─── SUPPLIED RECORDS

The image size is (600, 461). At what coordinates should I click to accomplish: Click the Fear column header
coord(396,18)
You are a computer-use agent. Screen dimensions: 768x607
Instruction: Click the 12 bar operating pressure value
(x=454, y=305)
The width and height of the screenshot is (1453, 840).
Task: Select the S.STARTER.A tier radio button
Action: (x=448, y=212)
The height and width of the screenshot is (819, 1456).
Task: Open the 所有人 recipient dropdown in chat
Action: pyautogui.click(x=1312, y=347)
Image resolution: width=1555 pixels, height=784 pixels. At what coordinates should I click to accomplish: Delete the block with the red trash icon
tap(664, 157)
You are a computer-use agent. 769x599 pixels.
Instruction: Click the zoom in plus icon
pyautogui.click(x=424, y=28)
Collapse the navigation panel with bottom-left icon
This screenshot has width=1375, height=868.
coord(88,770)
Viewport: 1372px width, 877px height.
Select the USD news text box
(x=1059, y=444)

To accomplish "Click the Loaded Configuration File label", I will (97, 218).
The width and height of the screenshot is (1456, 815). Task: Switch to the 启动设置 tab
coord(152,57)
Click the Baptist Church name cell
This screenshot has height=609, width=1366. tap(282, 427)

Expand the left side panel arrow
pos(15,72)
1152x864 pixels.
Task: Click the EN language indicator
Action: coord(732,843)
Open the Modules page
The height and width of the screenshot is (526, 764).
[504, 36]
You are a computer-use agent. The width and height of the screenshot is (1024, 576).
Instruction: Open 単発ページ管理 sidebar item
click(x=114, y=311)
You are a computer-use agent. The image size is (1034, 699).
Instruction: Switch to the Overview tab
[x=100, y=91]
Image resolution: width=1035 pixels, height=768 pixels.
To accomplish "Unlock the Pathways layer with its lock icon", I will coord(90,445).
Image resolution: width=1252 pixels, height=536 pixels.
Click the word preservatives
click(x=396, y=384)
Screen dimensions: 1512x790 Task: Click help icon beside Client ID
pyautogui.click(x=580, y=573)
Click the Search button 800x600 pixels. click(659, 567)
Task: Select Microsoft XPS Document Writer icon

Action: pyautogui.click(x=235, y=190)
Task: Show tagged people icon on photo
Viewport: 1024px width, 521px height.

──────

**TASK DESCRIPTION:**
Put each line of the records above, starting with the line that contains "Image resolution: width=1252" and going on through the end of the records, into a JSON list of strings, one string per line with blank lines left out.

**REPLY TO THE EXERCISE:**
[
  "Image resolution: width=1252 pixels, height=536 pixels.",
  "Click the word preservatives",
  "click(x=396, y=384)",
  "Screen dimensions: 1512x790 Task: Click help icon beside Client ID",
  "pyautogui.click(x=580, y=573)",
  "Click the Search button 800x600 pixels. click(659, 567)",
  "Task: Select Microsoft XPS Document Writer icon",
  "Action: pyautogui.click(x=235, y=190)",
  "Task: Show tagged people icon on photo",
  "Viewport: 1024px width, 521px height."
]